Harper published Gunther’s updated edition in 1951. In its preface, Gunther noted that back in 1947 “There was no Marshall Plan….and few outside their own circles knew the names Alger Hiss or Whittaker Chambers….We did not know in 1947 that Congress would soon vote the unification of the armed services…and that Mr. Truman would soon disclose the possession of the atomic bomb secret by the Soviet Union….and that South Korea would provoke one of the most unpleasant wars on record by invading South Korea on June 25, 1950.” In the intervening four years the author had revisited all 48 U.S. states: “The new writing in this edition…probably runs to 40,000 words, and there are no fewer than 10,000 textual changes.” The book's length had grown from 979 to 1121 pages. The first edition’s geographical routing was retained, now occupying 48 chapters. Many chapter names were carryovers; some were entirely new, with others serving as updates—“Hague Machine and New Jersey” becoming “New Jersey After Hague.”

==Follow-on works==

The book inspired and gave its name to a 1948 Broadway musical revue, Inside U.S.A., that was very loosely based on the book.

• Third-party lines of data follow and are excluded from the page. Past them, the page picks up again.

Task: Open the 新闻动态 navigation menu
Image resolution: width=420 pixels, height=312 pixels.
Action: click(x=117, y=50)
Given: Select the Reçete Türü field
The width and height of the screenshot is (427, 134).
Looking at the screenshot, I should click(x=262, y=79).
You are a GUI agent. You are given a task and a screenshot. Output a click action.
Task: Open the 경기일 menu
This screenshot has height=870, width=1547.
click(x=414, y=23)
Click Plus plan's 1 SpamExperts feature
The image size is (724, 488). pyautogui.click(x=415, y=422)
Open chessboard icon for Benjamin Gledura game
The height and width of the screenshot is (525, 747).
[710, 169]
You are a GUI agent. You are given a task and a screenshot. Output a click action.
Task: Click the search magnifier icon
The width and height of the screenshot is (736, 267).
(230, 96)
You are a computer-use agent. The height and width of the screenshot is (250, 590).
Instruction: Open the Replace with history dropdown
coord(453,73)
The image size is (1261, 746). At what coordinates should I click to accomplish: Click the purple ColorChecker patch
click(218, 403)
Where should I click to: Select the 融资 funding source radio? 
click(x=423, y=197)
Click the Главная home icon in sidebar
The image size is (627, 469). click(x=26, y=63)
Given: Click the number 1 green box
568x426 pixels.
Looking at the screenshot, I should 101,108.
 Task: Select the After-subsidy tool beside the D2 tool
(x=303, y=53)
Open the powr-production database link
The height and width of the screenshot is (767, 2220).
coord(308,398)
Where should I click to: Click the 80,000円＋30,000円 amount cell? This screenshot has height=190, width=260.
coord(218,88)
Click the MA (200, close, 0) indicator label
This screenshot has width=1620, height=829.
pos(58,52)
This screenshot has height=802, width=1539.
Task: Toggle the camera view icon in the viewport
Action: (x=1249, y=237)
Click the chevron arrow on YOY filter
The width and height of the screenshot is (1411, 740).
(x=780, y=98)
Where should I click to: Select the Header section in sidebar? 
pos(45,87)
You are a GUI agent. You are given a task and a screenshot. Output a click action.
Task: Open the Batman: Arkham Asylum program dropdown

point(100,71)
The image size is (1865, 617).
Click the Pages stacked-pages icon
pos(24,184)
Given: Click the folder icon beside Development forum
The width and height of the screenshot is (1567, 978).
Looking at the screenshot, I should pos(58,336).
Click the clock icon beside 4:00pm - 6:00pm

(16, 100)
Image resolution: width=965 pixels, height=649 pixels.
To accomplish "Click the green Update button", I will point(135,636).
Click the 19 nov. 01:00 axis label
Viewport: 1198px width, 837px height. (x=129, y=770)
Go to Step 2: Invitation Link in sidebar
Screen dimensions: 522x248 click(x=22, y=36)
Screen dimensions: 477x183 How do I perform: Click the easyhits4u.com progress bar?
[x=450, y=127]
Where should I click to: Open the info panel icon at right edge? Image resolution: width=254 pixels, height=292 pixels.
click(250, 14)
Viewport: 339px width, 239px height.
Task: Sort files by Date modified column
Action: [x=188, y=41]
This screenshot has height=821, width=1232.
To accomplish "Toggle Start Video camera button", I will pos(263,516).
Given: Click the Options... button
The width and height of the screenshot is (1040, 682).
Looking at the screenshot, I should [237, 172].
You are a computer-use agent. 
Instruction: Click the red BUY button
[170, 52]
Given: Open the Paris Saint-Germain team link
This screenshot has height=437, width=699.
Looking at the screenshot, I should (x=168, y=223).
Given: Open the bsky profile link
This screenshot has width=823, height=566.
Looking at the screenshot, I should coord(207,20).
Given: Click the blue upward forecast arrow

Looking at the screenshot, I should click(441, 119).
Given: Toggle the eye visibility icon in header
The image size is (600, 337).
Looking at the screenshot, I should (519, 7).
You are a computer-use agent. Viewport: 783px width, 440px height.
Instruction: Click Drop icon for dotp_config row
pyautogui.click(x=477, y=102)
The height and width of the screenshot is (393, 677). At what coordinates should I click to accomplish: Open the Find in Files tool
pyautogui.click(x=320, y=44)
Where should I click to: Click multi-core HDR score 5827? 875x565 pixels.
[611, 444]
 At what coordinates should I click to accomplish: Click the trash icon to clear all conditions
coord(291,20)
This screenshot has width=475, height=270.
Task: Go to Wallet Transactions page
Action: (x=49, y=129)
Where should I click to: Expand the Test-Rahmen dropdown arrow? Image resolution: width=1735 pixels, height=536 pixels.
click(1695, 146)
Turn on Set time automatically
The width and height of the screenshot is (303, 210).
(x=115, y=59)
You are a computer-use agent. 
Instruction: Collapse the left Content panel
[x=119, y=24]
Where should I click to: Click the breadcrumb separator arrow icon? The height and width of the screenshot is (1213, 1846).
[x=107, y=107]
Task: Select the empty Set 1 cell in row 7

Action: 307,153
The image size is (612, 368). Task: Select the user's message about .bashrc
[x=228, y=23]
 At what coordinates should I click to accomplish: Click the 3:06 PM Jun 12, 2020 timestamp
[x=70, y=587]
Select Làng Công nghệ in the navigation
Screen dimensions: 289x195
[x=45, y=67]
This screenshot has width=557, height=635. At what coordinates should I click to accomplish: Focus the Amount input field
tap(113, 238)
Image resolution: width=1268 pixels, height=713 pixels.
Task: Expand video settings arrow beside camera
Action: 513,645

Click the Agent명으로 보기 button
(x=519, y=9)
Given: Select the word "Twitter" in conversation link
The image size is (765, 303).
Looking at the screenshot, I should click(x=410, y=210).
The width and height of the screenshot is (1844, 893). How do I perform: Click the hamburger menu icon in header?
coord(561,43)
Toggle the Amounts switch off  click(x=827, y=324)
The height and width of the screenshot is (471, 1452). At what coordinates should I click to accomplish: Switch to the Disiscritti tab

Gunther intended to write a companion book, to be titled Inside Washington, focused on the nation-scale problems, personalities, and institutions of the U.S. He never completed the second book, because of the amount that would be required and because he could not decide how best to coordinate the publication timing with the quadrennial cycle of presidential elections. A revised edition of Inside U.S.A. was released in 1951. He later continued his "Inside" series with three more books: Inside Africa in 1955, Inside Russia Today in 1958, and Inside Europe Today in 1961. A 50th anniversary edition of Inside U.S.A. was published in 1997 (ISBN 978-1-56584-358-5).

In the 1960s, writer Neal R. Peirce decided to undertake a project similar to Gunther's, with the aim of updating the account of America that Gunther had provided in Inside U.S.A. After consulting with Gunther, who agreed on the need for an updated book, in 1969 Peirce began a series of trips to each of the 50 states, interviewing state and local leaders as well as "plain people". The single book that Peirce originally planned grew to become a series of nine "States of America" books published between 1971 and 1980.